# Start of Document passage
Sometimes, the vendor fails to disclose that an application is compiled in a manner that will lead to tests running much faster on one platform as opposed to another. This is one of those times. When I published Matlab data in our Threadripper 3970X / Cascade Lake X joint review, it was because Intel had recommended this test and workload as a showcase for Intel’s HEDT desktop line. I specifically asked for recommendations, hoping that Intel would have some applications in mind that would show relatively light scaling at or above the 18-core mark with AVX-512 integration.

Even professional apps don’t scale perfectly forever, and I knew going into this review that there was going to be a performance “island” for Intel to stand on at the intersection of higher clocks and lightly threaded applications. “Lightly,” in this context, should be understood to mean “apps that don’t scale all the way to 64 threads” as opposed to “apps that don’t scale past 4-8 threads,” which is usually what we mean when we call an app lightly threaded. It was obvious that Threadripper 3960X and 3970X were going to beat the 10980XE in every app that could scale to match their thread counts, especially in the 3970X’s case. With that as a given, it was worth exploring the areas that had historically been the strongest for Intel to see how performance would compare.

Intel recommended four workloads for this review: AIXPRT, Adobe Premiere Pro, Matlab, and Sony Catalyst. I wanted to spend more time evaluating AIXPRT before I started running it on systems, which made it less appealing. Adobe now requires that you provide them with a credit card in order to launch a 7-day free trial of their software, so that’s right out. I opted to test Matlab and Sony Catalyst. I was not aware of this investigation and report by redditor Nedflanders1976, made some eight days ago."

He writes.....

Matlab runs notoriously slow on AMD CPUs for operations that use the Intel Math Kernel Library (MKL). This is because the Intel MKL uses a discriminative CPU Dispatcher that does not use efficient codepath according to SIMD support by the CPU, but based on the result of a vendor string query. If the CPU is from AMD, the MKL does not use SSE3-SSE4 or AVX1/2 extensions but falls back to SSE1 no matter whether the AMD CPU supports more efficient SIMD extensions like AVX2 or not.
# End of Document passage
| Problem details |
According to the Matlab benchmark passage, which four workloads did Intel recommend for the review?
# Start of Stored data
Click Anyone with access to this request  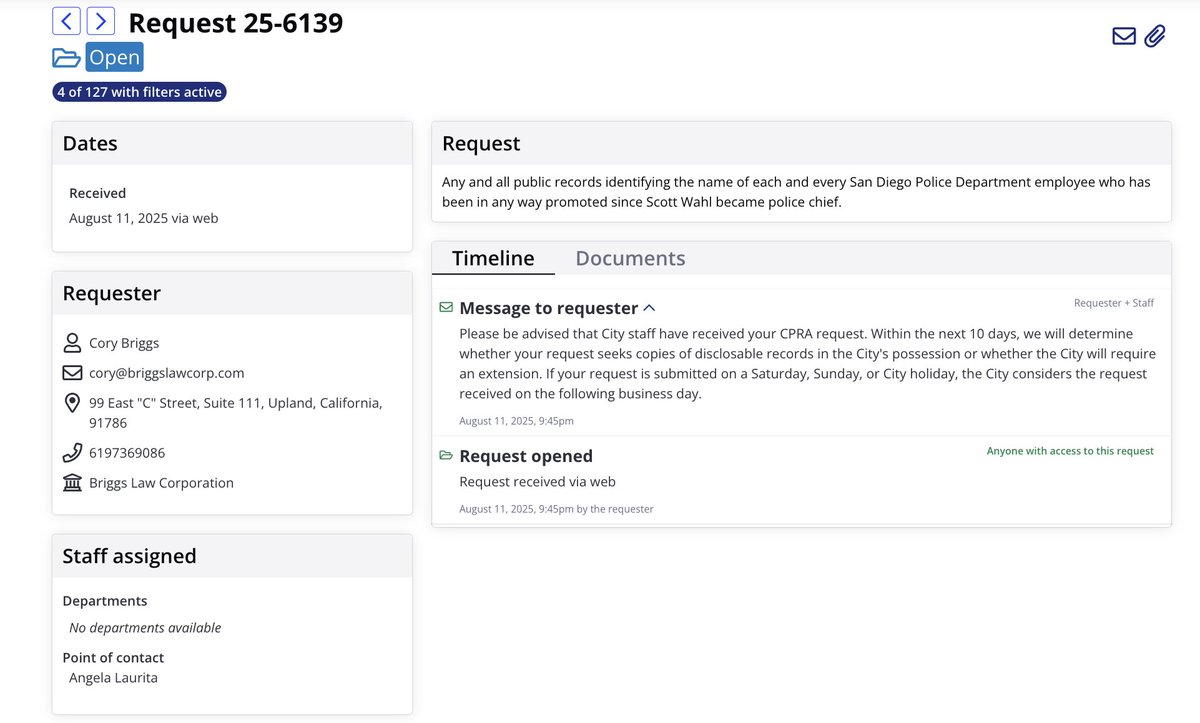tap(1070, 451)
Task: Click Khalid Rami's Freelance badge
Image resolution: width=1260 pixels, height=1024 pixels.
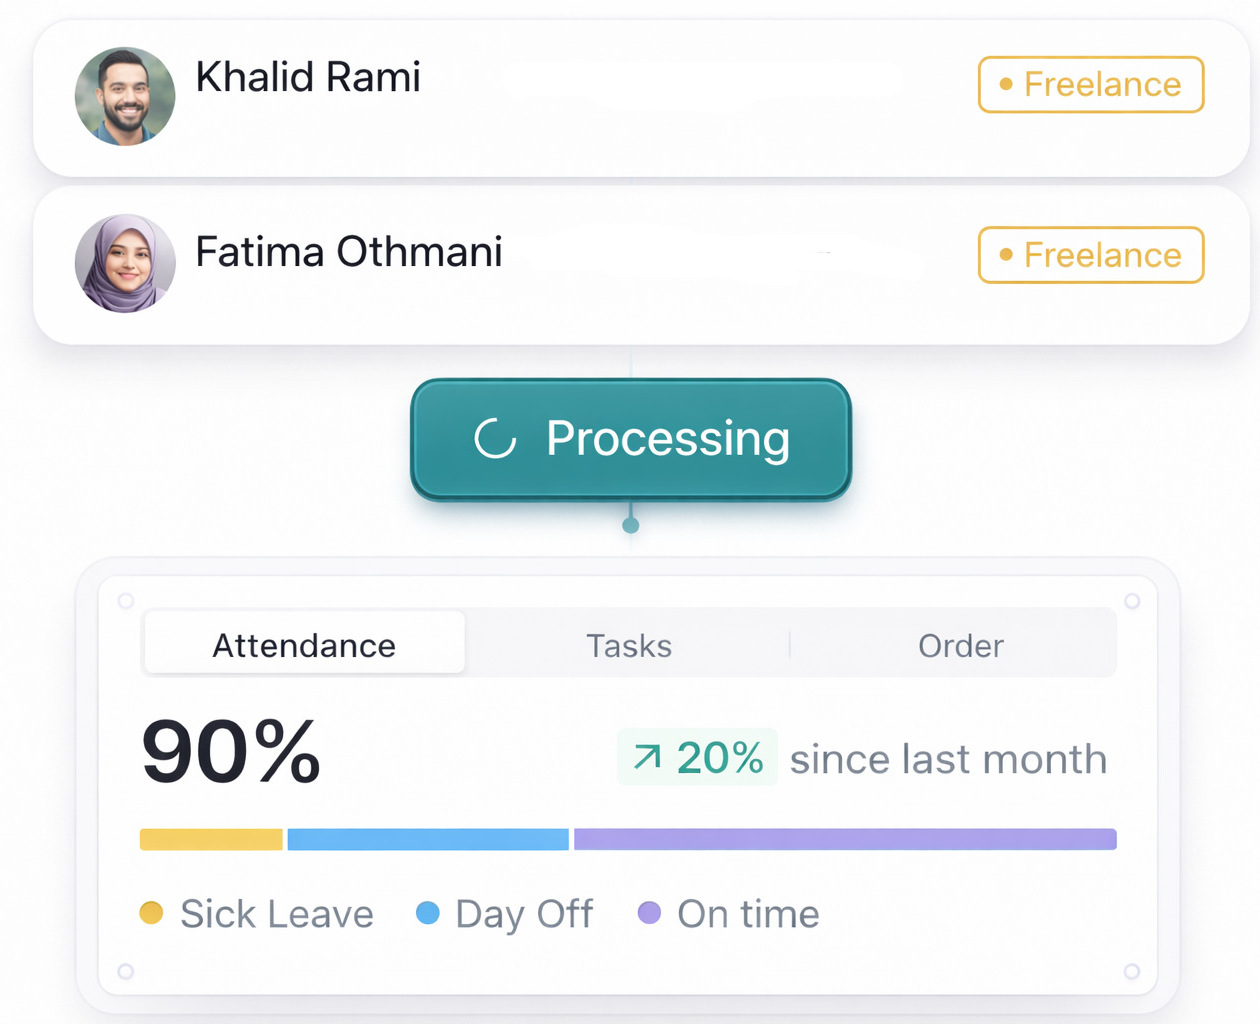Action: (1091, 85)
# End of Stored data
| Complete answer |
AIXPRT, Adobe Premiere Pro, Matlab, and Sony Catalyst.